The issue I see is that health is looked at on a cost benefit scale by the govt. Healthcare is a poor investment as the ROI is minimal for those in later years who aren't contributing to the current tax take (not discounting  a lifetime of taxpaying). Govt doesn't want to increase the size of many hospitals if they can help it as their actions clearly show they do not see a long term problem with it (perhaps they expect the demographic bulge to die off to lessen the load, their actions are suggestive), or they aren't capable of making the decision to invest in real improvement on government's dime to help their image with this nonsense of outsourcing.

The issue being, we are already outsourcing, and we have great inefficiencies in the systems that could be addressed to minimalise this.
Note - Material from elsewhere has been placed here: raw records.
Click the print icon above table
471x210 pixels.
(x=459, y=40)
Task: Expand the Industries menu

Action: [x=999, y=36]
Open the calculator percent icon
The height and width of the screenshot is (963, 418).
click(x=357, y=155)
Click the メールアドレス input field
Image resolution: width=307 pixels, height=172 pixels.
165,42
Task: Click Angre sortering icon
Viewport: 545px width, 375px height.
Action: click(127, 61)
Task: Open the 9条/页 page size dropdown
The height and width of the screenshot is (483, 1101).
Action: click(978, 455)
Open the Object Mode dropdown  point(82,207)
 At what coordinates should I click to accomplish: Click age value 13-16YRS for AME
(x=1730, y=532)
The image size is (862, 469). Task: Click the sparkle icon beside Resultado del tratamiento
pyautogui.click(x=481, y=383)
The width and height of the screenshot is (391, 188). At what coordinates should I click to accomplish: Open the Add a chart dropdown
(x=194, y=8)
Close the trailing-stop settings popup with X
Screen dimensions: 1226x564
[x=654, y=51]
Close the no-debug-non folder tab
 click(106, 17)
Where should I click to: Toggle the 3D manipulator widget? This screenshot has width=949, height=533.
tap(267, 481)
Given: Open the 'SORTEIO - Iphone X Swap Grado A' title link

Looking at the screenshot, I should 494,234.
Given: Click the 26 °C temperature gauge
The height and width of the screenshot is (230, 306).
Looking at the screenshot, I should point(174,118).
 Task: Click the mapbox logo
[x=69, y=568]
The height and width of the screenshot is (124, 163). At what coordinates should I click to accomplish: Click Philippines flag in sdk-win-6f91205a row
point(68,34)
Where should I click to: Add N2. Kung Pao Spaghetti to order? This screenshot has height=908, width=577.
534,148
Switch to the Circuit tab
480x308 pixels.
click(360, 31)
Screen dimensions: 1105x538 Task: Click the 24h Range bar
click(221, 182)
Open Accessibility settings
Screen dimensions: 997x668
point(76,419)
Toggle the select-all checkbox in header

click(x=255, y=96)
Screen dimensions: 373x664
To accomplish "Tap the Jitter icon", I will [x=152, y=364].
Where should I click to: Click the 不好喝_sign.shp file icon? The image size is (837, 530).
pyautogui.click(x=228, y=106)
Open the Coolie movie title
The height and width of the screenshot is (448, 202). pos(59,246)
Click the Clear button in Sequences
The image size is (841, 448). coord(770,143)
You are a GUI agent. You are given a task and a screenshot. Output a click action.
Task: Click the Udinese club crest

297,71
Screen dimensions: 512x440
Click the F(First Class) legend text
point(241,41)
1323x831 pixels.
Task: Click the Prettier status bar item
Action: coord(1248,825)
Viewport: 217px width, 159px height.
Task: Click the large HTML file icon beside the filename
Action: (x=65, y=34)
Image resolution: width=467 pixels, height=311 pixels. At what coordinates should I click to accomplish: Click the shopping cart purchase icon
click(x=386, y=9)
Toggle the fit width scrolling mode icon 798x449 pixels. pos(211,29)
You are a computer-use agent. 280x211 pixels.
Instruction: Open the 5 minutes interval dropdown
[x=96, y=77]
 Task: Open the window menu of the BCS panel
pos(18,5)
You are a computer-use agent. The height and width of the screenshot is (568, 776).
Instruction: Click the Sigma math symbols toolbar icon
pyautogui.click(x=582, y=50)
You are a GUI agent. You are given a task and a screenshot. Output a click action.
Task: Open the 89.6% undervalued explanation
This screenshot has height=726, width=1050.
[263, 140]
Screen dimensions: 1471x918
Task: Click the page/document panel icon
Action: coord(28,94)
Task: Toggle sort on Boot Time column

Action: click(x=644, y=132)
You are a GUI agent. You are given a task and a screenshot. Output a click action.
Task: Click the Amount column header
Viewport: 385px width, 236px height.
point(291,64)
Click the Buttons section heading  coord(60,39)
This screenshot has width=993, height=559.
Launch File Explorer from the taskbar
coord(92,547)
There are inherent silo mentalities in the healthcare system, a clear issue with the DHB format, but this will take time and quality leadership to overcome and reinstate acceptable practices and work methods that save time and cost, and benefit patients. I have family for example who have worked in several DHB's around the country and each has their own way of doing thins, many with more inefficiencies than the last, and are unwilling to change when positive change is suggested.

I can also verify that there are many places around the country where anaesthetists (in short supply) will cancel surgeries in public theatres and rebook in private ones where they and the surgeon(s) get better payment for the operation. I see this as theft from the taxpayer personally, as we all pay, and they have the resources most of the time in public theatres, albeit issues with their booking system. There is also the matter of surgeons doing less public surgeries and more private as the pay packet is there and they are fully aware they are a needed resource. For example Perry Turners recent interview with RNZ and he is the sole spinal specialist surgeon for the Nelson/Tasman regions. 

We then have matters like people DNA-ing their appointments, which is wastage and should have some form of ramification if there is no a reasonable excuse. Other people could have used this time, and lives could be saved, diagnoses made, referrals etc. So I ask everyone this: Do we need to continue outsourcing more, or can we focus our efforts on efficiencies that can be found in our current system, to save on costs and allow us to afford the much needed upgrades to current hospitals.